Jack comforted himself: despite the rushed departure from his Hosts’ house, he had not put a foot wrong. Around him houses were dark – many people went to bed early or drew their curtains against the elements and to keep out those with minds like his own. Only like-minded souls would be out tonight.

He dodged over the A4, between the pillars of the Hogarth flyover where snow blew like polystyrene pellets along the ground. The structure thundered above his head when cars trundled over it. Jack had no fears; he lived with the sense of abandon a tourist has in a foreign landscape that feels insufficiently real to be dangerous.

He stopped by a drain and pulled out his Hosts’ door keys and the hammer. He wiped them clean of prints and posted them through the grille; far down he heard a plop when they hit the water. It was nearly ten.

He hurried by St Nicholas’ Church where on other nights the sprawling graveyard tempted him in.

Not tonight.

Chiswick Mall had changed little in the last 150 years: from the mansions set back from the road, behind their walls came the smell of wood-smoke; outside, the muffled grind of carriage wheels and the clip-clop of horses’ hooves seemed to carry on the wind along the riverside road. At high tide the river lapped on to the camber, strewing it with mud, splinters of wood and other debris. Not tonight.

It was low tide and the eyot at Chiswick, temporarily abandoning island status, was linked to the Chiswick Mall by a ragged causeway of stones. Jack’s boots sank in dry snow and with difficulty he walked as fast as he could to the Bell Steps.

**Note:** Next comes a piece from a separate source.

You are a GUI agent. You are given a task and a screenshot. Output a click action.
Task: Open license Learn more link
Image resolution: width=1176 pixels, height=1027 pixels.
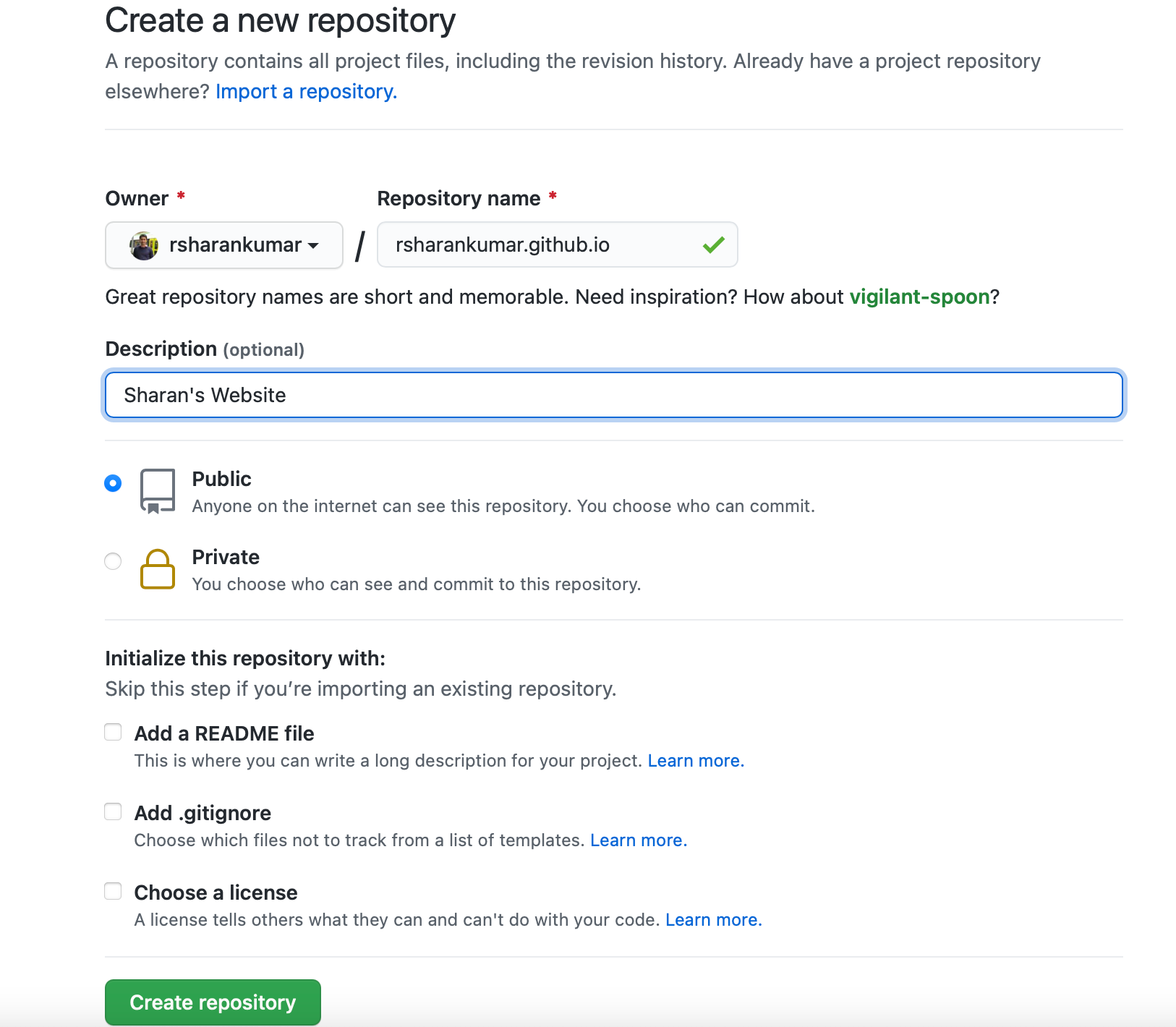tap(713, 920)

A door slammed on Hammersmith Terrace and a man limped up the middle of the road, leaving dragging prints. Stopping by a car, he pushed snow off the windows, front and back, and eased himself into the driver’s seat. The engine purred into life and the car accelerated out into Black Lion Lane.

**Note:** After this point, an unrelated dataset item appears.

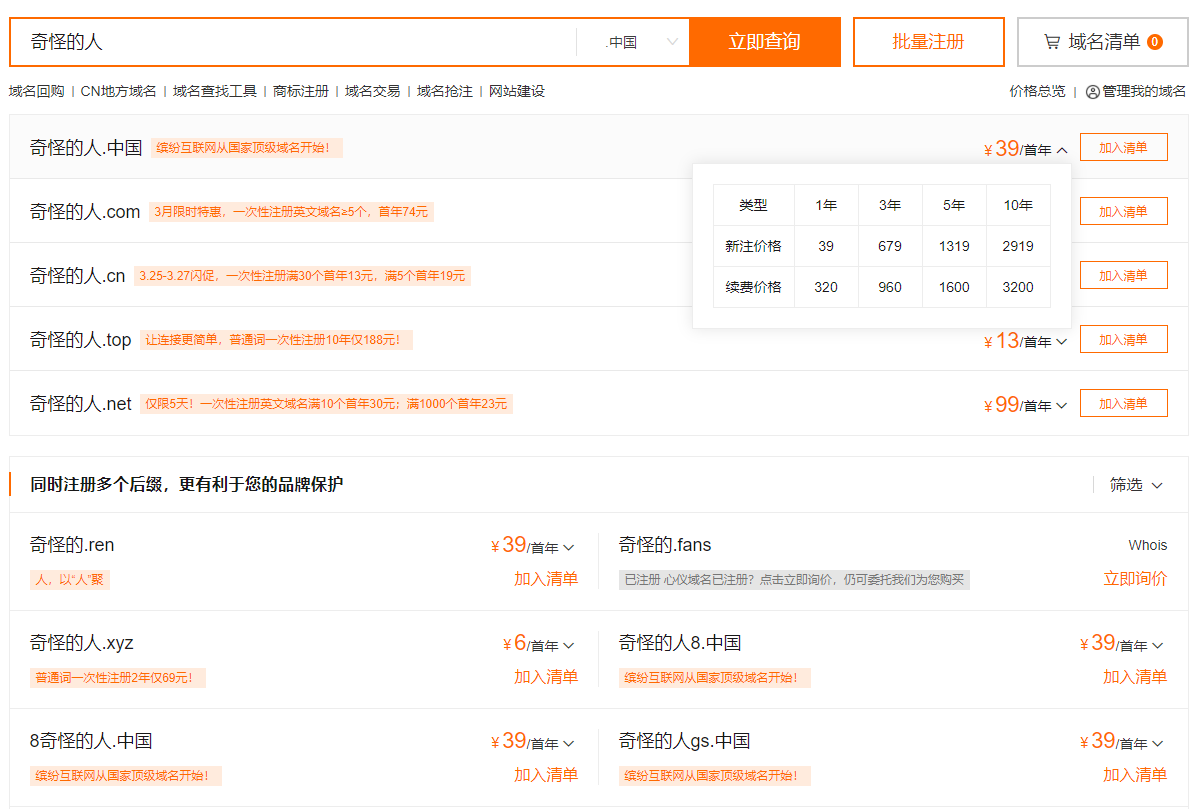The height and width of the screenshot is (809, 1199).
Task: Click the shopping cart icon in 域名清单
Action: (x=1051, y=42)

Jack stood in a dark patch of road left by the car. He was at the end of Hammersmith Terrace and on cue came the swell of voices and then quiet as the door of the Ram opened and creaked shut. A woman paused by the snow-topped picnic tables to do up her jacket and pull up the hood on her anorak, which would, Jack noted, hamper her side vision.

He shrank into a porch when she turned towards him, away from the subway. Although she braved solitary paths at night and took gratuitous risks, Stella Darnell was not like him or Michael Hamilton; she did not consider herself beyond harm. Like her detective father, she could not resist a challenge, so it would be with trepidation that, having checked no one was behind her, she made her way down the Bell Steps to the bank of the River Thames on a winter’s night.

Jack gave Stella two minutes, then he went after her.